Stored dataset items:
>>>
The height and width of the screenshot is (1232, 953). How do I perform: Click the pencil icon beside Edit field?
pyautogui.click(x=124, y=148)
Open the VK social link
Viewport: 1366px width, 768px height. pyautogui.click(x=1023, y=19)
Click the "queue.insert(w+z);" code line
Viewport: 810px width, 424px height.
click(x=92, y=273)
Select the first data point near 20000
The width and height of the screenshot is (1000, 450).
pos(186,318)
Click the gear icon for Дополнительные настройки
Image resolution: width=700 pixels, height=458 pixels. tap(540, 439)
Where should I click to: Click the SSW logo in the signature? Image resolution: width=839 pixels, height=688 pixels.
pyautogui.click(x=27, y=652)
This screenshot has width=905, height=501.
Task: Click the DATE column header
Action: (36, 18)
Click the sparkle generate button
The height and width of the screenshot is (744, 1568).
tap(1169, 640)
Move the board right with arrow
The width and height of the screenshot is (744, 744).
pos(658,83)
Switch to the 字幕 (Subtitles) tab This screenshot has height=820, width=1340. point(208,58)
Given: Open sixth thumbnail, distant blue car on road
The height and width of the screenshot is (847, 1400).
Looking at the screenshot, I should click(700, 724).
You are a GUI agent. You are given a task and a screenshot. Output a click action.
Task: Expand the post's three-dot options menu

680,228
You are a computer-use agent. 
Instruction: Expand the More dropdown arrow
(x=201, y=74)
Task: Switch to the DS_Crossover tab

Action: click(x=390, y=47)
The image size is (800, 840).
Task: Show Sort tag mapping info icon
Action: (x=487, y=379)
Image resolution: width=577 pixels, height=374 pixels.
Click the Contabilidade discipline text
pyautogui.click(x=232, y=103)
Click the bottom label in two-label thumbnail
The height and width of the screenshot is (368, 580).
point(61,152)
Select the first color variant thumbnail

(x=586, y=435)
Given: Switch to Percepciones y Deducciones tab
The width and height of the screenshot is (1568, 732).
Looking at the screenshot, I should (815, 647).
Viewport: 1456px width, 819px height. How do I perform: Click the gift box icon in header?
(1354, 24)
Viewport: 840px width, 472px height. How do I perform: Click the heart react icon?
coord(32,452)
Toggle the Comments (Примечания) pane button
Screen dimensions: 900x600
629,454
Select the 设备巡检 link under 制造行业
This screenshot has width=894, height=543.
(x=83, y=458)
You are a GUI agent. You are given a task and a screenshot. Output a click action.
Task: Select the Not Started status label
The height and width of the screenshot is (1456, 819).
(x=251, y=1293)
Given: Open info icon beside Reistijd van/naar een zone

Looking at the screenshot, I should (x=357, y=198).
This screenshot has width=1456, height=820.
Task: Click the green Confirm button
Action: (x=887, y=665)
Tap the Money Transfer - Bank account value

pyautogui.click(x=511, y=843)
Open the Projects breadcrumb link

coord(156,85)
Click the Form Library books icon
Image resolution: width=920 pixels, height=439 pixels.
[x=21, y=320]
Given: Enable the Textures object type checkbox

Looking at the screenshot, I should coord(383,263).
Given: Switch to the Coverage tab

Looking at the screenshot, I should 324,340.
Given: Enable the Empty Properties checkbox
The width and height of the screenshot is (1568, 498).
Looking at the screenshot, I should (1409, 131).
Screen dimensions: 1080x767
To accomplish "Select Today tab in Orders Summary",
<<<
Extract the complete data, matching each line exactly.

The height and width of the screenshot is (1232, 953). How do I perform: Click the pencil icon beside Edit field?
pyautogui.click(x=124, y=148)
Open the VK social link
Viewport: 1366px width, 768px height. pyautogui.click(x=1023, y=19)
Click the "queue.insert(w+z);" code line
Viewport: 810px width, 424px height.
click(x=92, y=273)
Select the first data point near 20000
The width and height of the screenshot is (1000, 450).
pos(186,318)
Click the gear icon for Дополнительные настройки
Image resolution: width=700 pixels, height=458 pixels. tap(540, 439)
Where should I click to: Click the SSW logo in the signature? Image resolution: width=839 pixels, height=688 pixels.
pyautogui.click(x=27, y=652)
This screenshot has width=905, height=501.
Task: Click the DATE column header
Action: (36, 18)
Click the sparkle generate button
The height and width of the screenshot is (744, 1568).
tap(1169, 640)
Move the board right with arrow
The width and height of the screenshot is (744, 744).
pos(658,83)
Switch to the 字幕 (Subtitles) tab This screenshot has height=820, width=1340. point(208,58)
Given: Open sixth thumbnail, distant blue car on road
The height and width of the screenshot is (847, 1400).
Looking at the screenshot, I should click(700, 724).
You are a GUI agent. You are given a task and a screenshot. Output a click action.
Task: Expand the post's three-dot options menu

680,228
You are a computer-use agent. 
Instruction: Expand the More dropdown arrow
(x=201, y=74)
Task: Switch to the DS_Crossover tab

Action: click(x=390, y=47)
The image size is (800, 840).
Task: Show Sort tag mapping info icon
Action: (x=487, y=379)
Image resolution: width=577 pixels, height=374 pixels.
Click the Contabilidade discipline text
pyautogui.click(x=232, y=103)
Click the bottom label in two-label thumbnail
The height and width of the screenshot is (368, 580).
point(61,152)
Select the first color variant thumbnail

(x=586, y=435)
Given: Switch to Percepciones y Deducciones tab
The width and height of the screenshot is (1568, 732).
Looking at the screenshot, I should (815, 647).
Viewport: 1456px width, 819px height. How do I perform: Click the gift box icon in header?
(1354, 24)
Viewport: 840px width, 472px height. How do I perform: Click the heart react icon?
coord(32,452)
Toggle the Comments (Примечания) pane button
Screen dimensions: 900x600
629,454
Select the 设备巡检 link under 制造行业
This screenshot has width=894, height=543.
(x=83, y=458)
You are a GUI agent. You are given a task and a screenshot. Output a click action.
Task: Select the Not Started status label
The height and width of the screenshot is (1456, 819).
(x=251, y=1293)
Given: Open info icon beside Reistijd van/naar een zone

Looking at the screenshot, I should (x=357, y=198).
This screenshot has width=1456, height=820.
Task: Click the green Confirm button
Action: (x=887, y=665)
Tap the Money Transfer - Bank account value

pyautogui.click(x=511, y=843)
Open the Projects breadcrumb link

coord(156,85)
Click the Form Library books icon
Image resolution: width=920 pixels, height=439 pixels.
[x=21, y=320]
Given: Enable the Textures object type checkbox

Looking at the screenshot, I should coord(383,263).
Given: Switch to the Coverage tab

Looking at the screenshot, I should 324,340.
Given: Enable the Empty Properties checkbox
The width and height of the screenshot is (1568, 498).
Looking at the screenshot, I should (1409, 131).
Screen dimensions: 1080x767
To accomplish "Select Today tab in Orders Summary",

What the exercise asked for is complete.